Crack soldiers? Have I been hoodwinked here? Are these really crack soldiers from the Giant Snake Containment Division? A quick google search confirms this and that there is no such division, so they're just crap soldiers basically and they're going to be outlived by a scientist and a Playboy centrefold.....boy, their grieving families are going to be ashamed.

So, everyone ends up in the water supply flood tunnels (can you tell what's going to happen here??) - Team Boa, Team Python, Giant Boa and Giant Python.....oh, except Team Python are one man down as the old Texan has been eaten by Giant Python already. FAST-FORWARD> FBI man killed by ex-army nut job who is then killed by Giant Python who then munches one of the white supremacists, whose brother is then killed by the flood because no fucker bothered to tell the water supply people that there would be a bunch of people in them. One telephone call telling them "DON'T FLOOD THE FUCKING FLOOD TUNNELS!", that's all it would have taken.....mind you, the water supply plant was probably short staffed due to a Giant Python eating most of the staff....and it looked like it was miles to the nearest temp agency, so, understandable really. And temp agencies would usually be a bit wary about sending their temps to replace "missing staff" in an area where there is a giant snake loose. Unless they just send their really rubbish ones....who wouldn't turn up anyway....

....sure enough, breath holding woman saves the scientists life with an underwater kiss whilst Python lurks overhead. In another location, Massive Wanker's girlfriend gets crushed by boa after dropping an egg, some other guy gets killed.....and the army come in and arrest Massive Wanker.....

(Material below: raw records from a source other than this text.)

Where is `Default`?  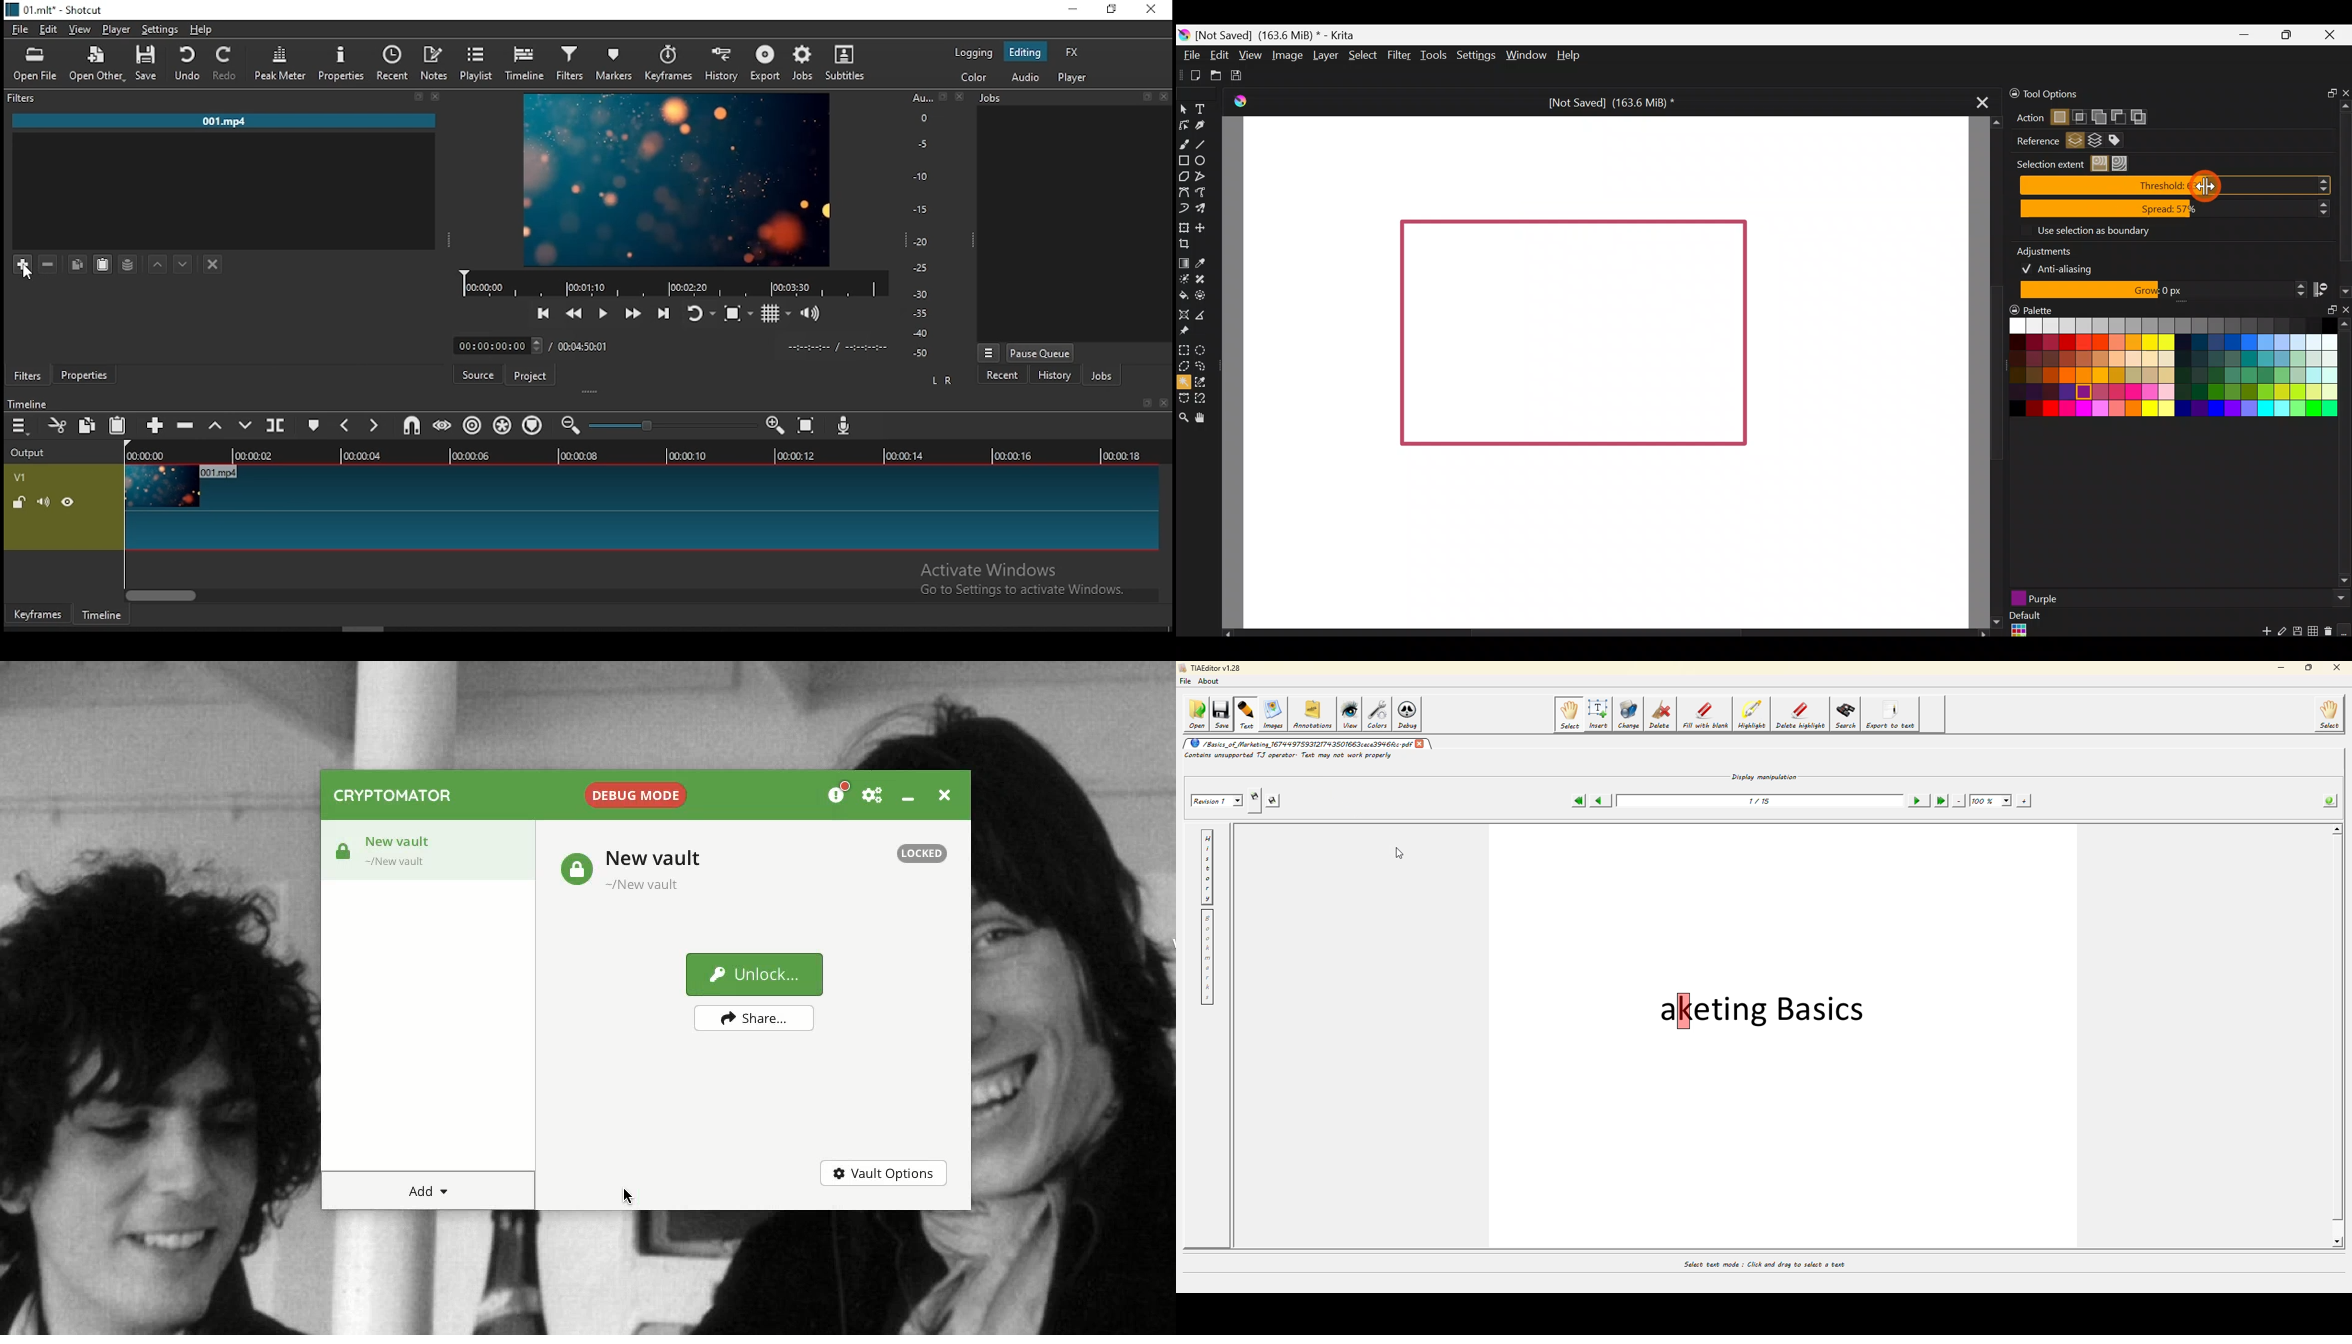 Default is located at coordinates (2024, 626).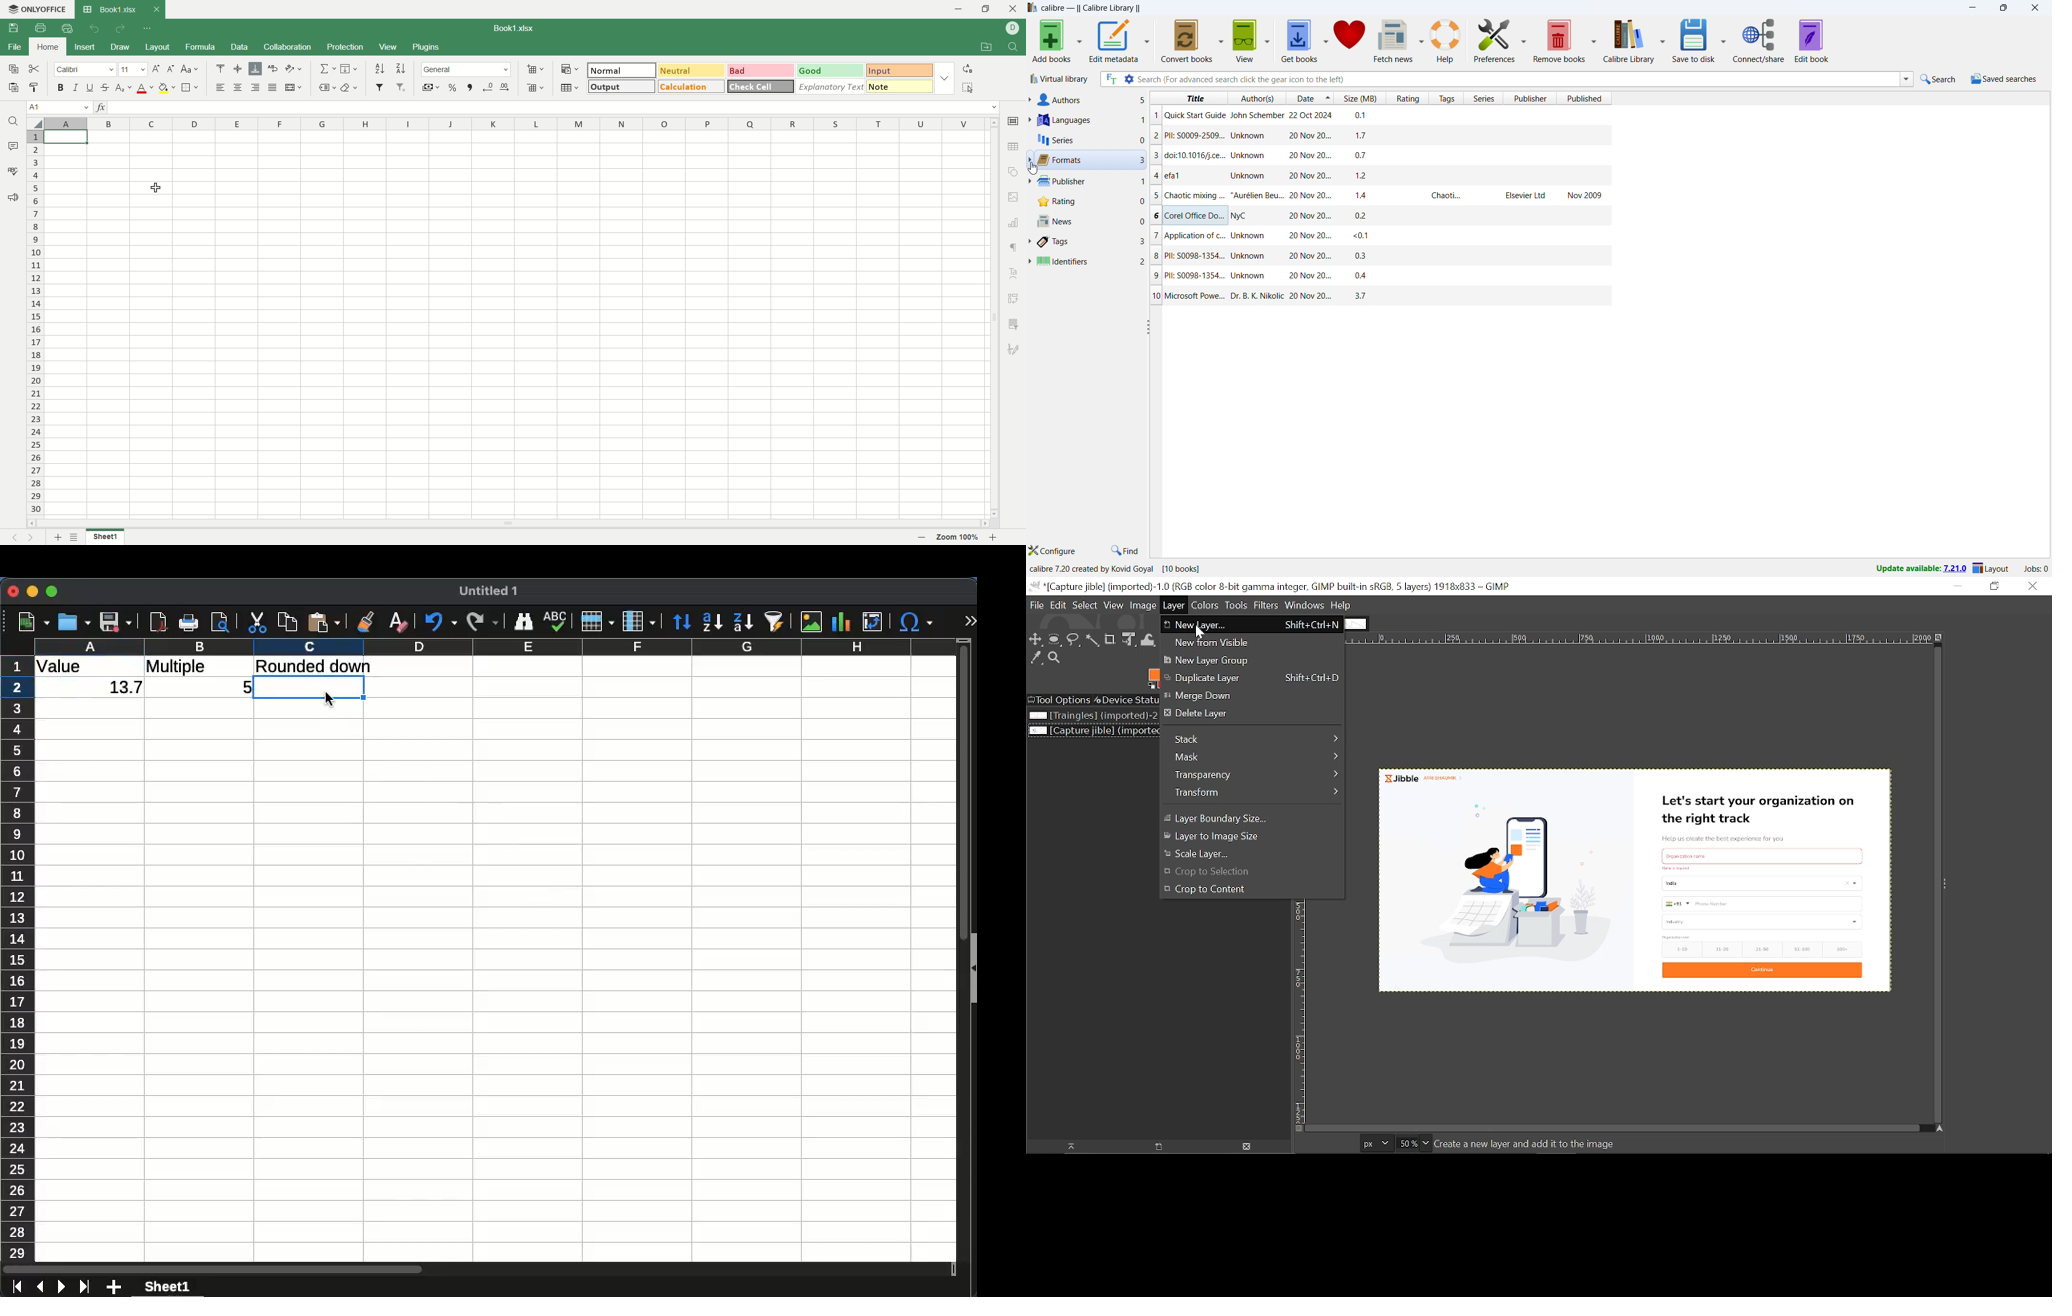 This screenshot has width=2072, height=1316. What do you see at coordinates (639, 622) in the screenshot?
I see `columns` at bounding box center [639, 622].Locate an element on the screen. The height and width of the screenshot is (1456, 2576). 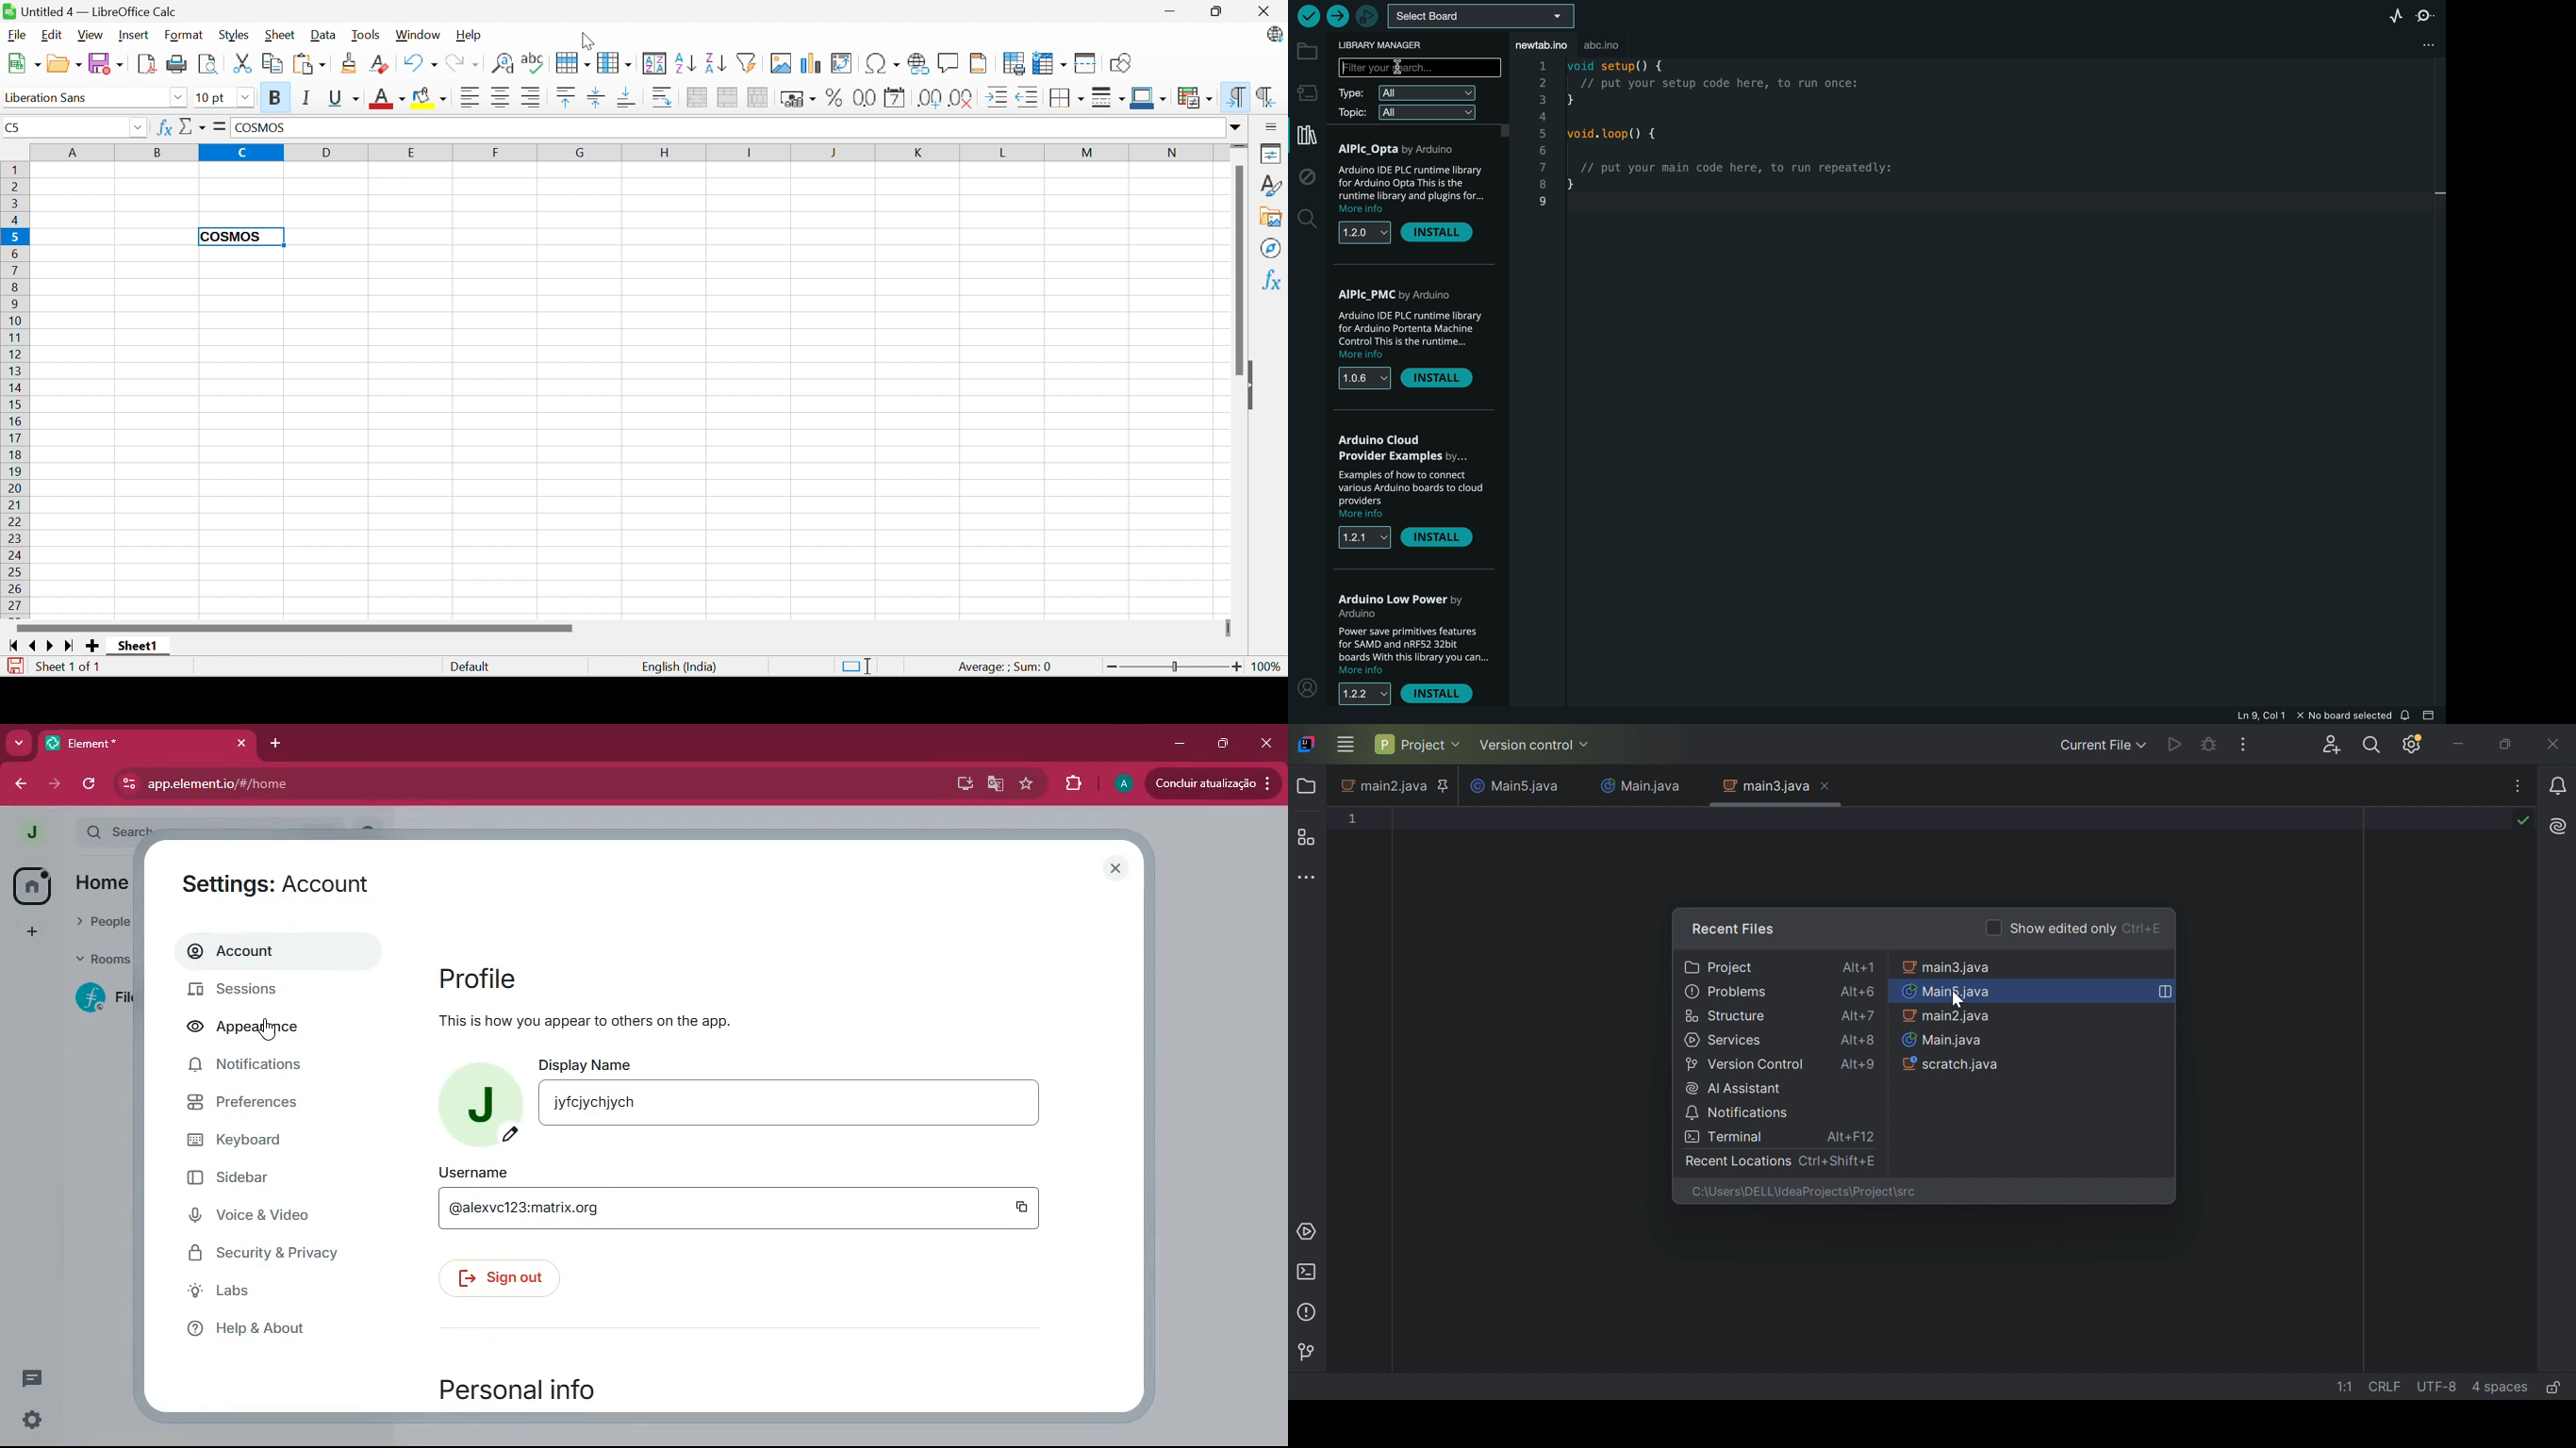
Cursor is located at coordinates (272, 1031).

....down to a makeshift army camp, where blonde girl and scientists are tracking their boa....despite the presence of lots of soldiers and some FBI agents, the Massive Wanker manages to skulk away and make off in an armoured vehicle....what? I'm literally at a loss for words now....I'm actually glad it's not in English.....

.....turns out the python is a party animal, but isn't a fan of a club DJ.....Massive Wanker turns up with a flamethrower (seriously.....) and starts spreading flames randomly....even more so when the soldiers turn up....he's gone fucking nuts and I don't have a crying fuck of a clue as to what is going on....we've not even had the promise of the title outside of a wrestling ring yet - they briefly met, fell in love and had sex. Anyway, scientist kills Massive Wanker and both snakes end up on the platform as mentioned above....

So yeah, boa survives due to the brain zapping fail safe which makes it pretty much fly off in another direction when activated leaving python to get killed by the train. And that is fucking that. No doubt some of the boa/python eggs we saw earlier will survive because the army were too dumb to fry them into a massive snake omelette which would have eradicated any chance of a sequel.....though maybe they knew that the ratings would do that anyway....

Literally and actually one of the worst films I have ever seen.

Snake Action: 1/10
Sex/Nudity: Yes, plus snake on human oral sex.
Bad Language: I'd tell you if I knew Italian swear words.
Violence: Snake related terror
Overall: 1/10 - For the opening credits.